Academic path leads LaFleur around world
Jamie LaFleur’s road to convocation has featured a few stops and starts and twists and turns, but most importantly, a long list of life-changing experiences.
By James ShewagaThe 31-year-old University of Saskatchewan (USask) honours student in anthropology from the Lac La Ronge Indian Band graduates with a bachelor’s degree at Fall Convocation, and is already working on her next degree—a master’s in community health and epidemiology.
A cornucopia of courses and countries—studying geology, kinesiology and anthropology, along with trips to New Zealand, Norway, South Africa, Thailand and Ukraine—have helped LaFleur find her true calling.
“I was always interested in health and well-being, which is one of the reasons that I wanted to go into kinesiology,” said LaFleur. “But I just realized that it was way more fulfilling for me to focus on Indigenous social determinants of health, especially within Saskatchewan.”
LaFleur started studying geology at USask in 2006/07, but left school to work full time, later moving to New Zealand where she became a certified personal trainer. She returned to university to take kinesiology, but became fascinated with her elective courses in anthropology, which quickly became her new passion. LaFleur’s studies took her to Africa, Asia and Europe as she experienced new cultures and traditional healing around the world and now speaks six languages: Cree, English, Norwegian, Russian, Thai and Ukrainian.
“I was always interested in health and medical practices globally and being able to experience that just opened my eyes to different modalities that people use to address their health issues,” said LaFleur, who earned a USask Indigenous Student Achievement Award for Research in Health Sciences in 2018, after being nominated by one of her first professors on campus, Dr. Ulrich Teucher (PhD) in psychology. “Biomedicine can’t do absolutely everything for everyone and just finding a lot of parallels between Indigenous medicine here and other Indigenous Peoples world-wide, has been really interesting.”
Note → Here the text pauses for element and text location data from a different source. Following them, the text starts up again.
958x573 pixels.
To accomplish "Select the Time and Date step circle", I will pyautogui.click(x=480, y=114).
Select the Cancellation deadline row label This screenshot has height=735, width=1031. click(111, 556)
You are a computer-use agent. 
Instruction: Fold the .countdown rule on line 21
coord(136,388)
It was USask’s study abroad program that presented the proverbial passport to the world for LaFleur.
“It’s such a valuable experience, especially when you have all the resources that we have here at this university,” said LaFleur, whose experiences abroad included getting married in Norway on a bikepacking tour with her husband Morgan in 2016.
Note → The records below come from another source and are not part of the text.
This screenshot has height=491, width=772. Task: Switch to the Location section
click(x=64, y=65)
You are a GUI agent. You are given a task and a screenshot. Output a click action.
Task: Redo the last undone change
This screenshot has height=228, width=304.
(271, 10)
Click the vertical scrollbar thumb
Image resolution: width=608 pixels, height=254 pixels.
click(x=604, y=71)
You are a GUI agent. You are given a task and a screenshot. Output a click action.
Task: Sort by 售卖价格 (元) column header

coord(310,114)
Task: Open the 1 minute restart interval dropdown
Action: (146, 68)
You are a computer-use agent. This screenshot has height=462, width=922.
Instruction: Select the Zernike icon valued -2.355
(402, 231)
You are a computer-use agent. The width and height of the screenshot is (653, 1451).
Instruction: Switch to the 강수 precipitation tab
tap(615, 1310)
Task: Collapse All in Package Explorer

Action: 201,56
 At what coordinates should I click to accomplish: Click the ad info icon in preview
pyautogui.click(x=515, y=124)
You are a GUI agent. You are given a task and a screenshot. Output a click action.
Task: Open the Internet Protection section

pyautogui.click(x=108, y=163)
“It’s something everyone should experience,” she added. “You go to any country in the world and you come back to Canada and you realize that there are these same communities that live within Saskatchewan. You learn more about the cultural mosaic, as some people say, and it gives you a better understanding of where you’re living in Canada.”
In addition to the scholarships that helped fund her study abroad opportunities—a total of $71,000 highlighted by the prestigious $50,000 High North Scholarship from the Arctic University of Norway for academic achievement—LaFleur is grateful for the supports that are now available for Indigenous students on campus, as well as guidance she received from her professors.
“I don’t think that I would be as strong of an academic or as strong of a person, if it wasn’t for my professors in anthropology,” said LaFleur. “They have given me so much during these past four years and I am just very thankful, especially my supervisor (Dr.) Jim Waldram (PhD). I love that department so much that I couldn’t leave it, so I asked my master’s supervisor, Dr. (Sylvia) Abonyi (PhD), to make me an interdisciplinary master’s student. So, I am taking half my courses in anthropology and half in epidemiology. I get to have my cake and eat it, too.”
LaFleur’s concern for community is reflected in her work in the hemodialysis department at St. Paul’s Hospital and as a volunteer at the Student Wellness Initiative Towards Community Health (SWITCH) free health clinic. On campus, she served as co-ordinator of the Building Bridges program, which brings Indigenous and international students together.
In the future, she wants to support Indigenous patients in the health care system.
“When I am at the hospital and the SWITCH clinic, other Indigenous people recognize me as being Indigenous and that makes a big difference,” said LaFleur, who currently serves as a research assistant with the Canadian Institute of Health Research at USask. “There are so few of us working in health sectors and just having that familiarity and that cultural safety makes a difference for them. So, that’s something that is definitely important to me, is improving representation within the health sectors and creating safe spaces for Indigenous patients.”